It’s customary in bankruptcy cases for the debtors, in this case FTX, to request permission from the judge to continue paying their employees. After all, the company’s funds are supposed to be frozen. But the new FTX CEO John J. Ray III has noted that it’s been especially difficult to locate all of FTX’s funds and employees.

The court filing also showed that even before the bankruptcy filing had been submitted, the company had logged $20,000 worth of billable hours with Owl Hill Advisory, the company through which it hired John J. Ray III as its new CEO.

Ray himself commands $1,300 per hour, which the advisory firm will bill FTX on a monthly basis. The executives he’s hired from RLKS Executive Solution to help with finances and administration will receive $975 per hour. 

FTX also said in the filing that it has suspended its practice of paying certain employees “with their proprietary cryptocurrency token and/or stock options or equity-based compensation.” FTX’s proprietary token is the FTX Token, or FTT.

Trouble first started for FTX and quantitative trading desk Alameda Research, its sister company, when a leaked balance sheet showed that Alameda’s $14 billion balance sheet included $5 billion worth of FTT. That triggered Binance, a former FTX investor, to announce that it would be liquidating its $580 million FTT position. The resulting bank run caused FTT’s price to crater as users rushed to sell their tokens and pull funds off the FTX platform.

After Binance expressed its intent to acquire rival crypto exchange FTX, Binance called the deal off a day later. Then Bankman-Fried said in several long Twitter threads that he had misunderstood the company’s leverage and that he and his team would be working to find liquidity, announcing at one point that there was a pending deal with Justin Sun’s TronDAO.

But shortly after that announcement, FTX filed its petition for Chapter 11 bankruptcy protection on Friday, November 11.

Requirements:
1. In the passage on the FTX bankruptcy, what hourly rate does John J. Ray III command?
2. Quote the records word for word, from their first line through the line containing "click(538, 152)".

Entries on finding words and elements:
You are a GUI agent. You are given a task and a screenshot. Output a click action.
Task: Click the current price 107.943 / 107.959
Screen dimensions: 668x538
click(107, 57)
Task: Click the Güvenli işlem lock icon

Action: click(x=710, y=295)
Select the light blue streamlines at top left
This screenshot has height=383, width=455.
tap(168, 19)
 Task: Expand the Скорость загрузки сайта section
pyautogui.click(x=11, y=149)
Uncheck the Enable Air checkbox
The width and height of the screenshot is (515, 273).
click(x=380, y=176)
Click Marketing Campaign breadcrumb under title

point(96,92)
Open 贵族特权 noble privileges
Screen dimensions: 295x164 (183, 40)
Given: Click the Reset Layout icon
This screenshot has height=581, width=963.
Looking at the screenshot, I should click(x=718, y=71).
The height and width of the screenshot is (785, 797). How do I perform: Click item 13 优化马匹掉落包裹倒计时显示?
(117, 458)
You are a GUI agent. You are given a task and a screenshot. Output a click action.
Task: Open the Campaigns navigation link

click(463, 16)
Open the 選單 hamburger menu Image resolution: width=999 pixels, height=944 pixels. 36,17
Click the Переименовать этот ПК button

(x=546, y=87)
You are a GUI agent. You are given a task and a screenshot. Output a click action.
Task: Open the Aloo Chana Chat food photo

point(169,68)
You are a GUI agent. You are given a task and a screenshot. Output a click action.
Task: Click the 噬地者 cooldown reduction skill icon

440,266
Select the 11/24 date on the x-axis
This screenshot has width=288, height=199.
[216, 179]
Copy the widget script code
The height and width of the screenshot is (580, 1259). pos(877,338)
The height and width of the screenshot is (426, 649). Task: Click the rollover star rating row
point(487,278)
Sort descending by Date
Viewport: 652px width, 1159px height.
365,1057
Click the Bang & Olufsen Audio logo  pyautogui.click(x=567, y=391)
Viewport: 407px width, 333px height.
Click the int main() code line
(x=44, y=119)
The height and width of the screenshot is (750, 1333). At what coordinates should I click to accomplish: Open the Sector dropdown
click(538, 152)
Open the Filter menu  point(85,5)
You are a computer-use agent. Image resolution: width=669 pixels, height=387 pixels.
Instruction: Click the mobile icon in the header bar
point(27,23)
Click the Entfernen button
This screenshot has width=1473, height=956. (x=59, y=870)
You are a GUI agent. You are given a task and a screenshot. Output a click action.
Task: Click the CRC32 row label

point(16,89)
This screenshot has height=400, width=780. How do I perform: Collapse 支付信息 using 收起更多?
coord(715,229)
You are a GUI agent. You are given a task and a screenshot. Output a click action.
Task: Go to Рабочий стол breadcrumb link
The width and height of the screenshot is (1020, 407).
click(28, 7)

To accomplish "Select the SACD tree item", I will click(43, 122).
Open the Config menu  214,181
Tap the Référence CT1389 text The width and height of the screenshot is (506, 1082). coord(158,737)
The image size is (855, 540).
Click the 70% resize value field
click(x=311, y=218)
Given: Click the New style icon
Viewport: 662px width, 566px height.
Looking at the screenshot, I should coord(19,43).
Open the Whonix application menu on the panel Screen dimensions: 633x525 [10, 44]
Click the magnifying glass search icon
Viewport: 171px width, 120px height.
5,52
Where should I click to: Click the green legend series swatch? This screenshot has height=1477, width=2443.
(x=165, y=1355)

Responses by task:
1. $1,300 per hour.

2.
You are a GUI agent. You are given a task and a screenshot. Output a click action.
Task: Click the current price 107.943 / 107.959
Screen dimensions: 668x538
click(107, 57)
Task: Click the Güvenli işlem lock icon

Action: click(x=710, y=295)
Select the light blue streamlines at top left
This screenshot has height=383, width=455.
tap(168, 19)
 Task: Expand the Скорость загрузки сайта section
pyautogui.click(x=11, y=149)
Uncheck the Enable Air checkbox
The width and height of the screenshot is (515, 273).
click(x=380, y=176)
Click Marketing Campaign breadcrumb under title

point(96,92)
Open 贵族特权 noble privileges
Screen dimensions: 295x164 (183, 40)
Given: Click the Reset Layout icon
This screenshot has height=581, width=963.
Looking at the screenshot, I should click(x=718, y=71).
The height and width of the screenshot is (785, 797). How do I perform: Click item 13 优化马匹掉落包裹倒计时显示?
(117, 458)
You are a GUI agent. You are given a task and a screenshot. Output a click action.
Task: Open the Campaigns navigation link

click(463, 16)
Open the 選單 hamburger menu Image resolution: width=999 pixels, height=944 pixels. 36,17
Click the Переименовать этот ПК button

(x=546, y=87)
You are a GUI agent. You are given a task and a screenshot. Output a click action.
Task: Open the Aloo Chana Chat food photo

point(169,68)
You are a GUI agent. You are given a task and a screenshot. Output a click action.
Task: Click the 噬地者 cooldown reduction skill icon

440,266
Select the 11/24 date on the x-axis
This screenshot has width=288, height=199.
[216, 179]
Copy the widget script code
The height and width of the screenshot is (580, 1259). pos(877,338)
The height and width of the screenshot is (426, 649). Task: Click the rollover star rating row
point(487,278)
Sort descending by Date
Viewport: 652px width, 1159px height.
365,1057
Click the Bang & Olufsen Audio logo  pyautogui.click(x=567, y=391)
Viewport: 407px width, 333px height.
Click the int main() code line
(x=44, y=119)
The height and width of the screenshot is (750, 1333). At what coordinates should I click to accomplish: Open the Sector dropdown
click(538, 152)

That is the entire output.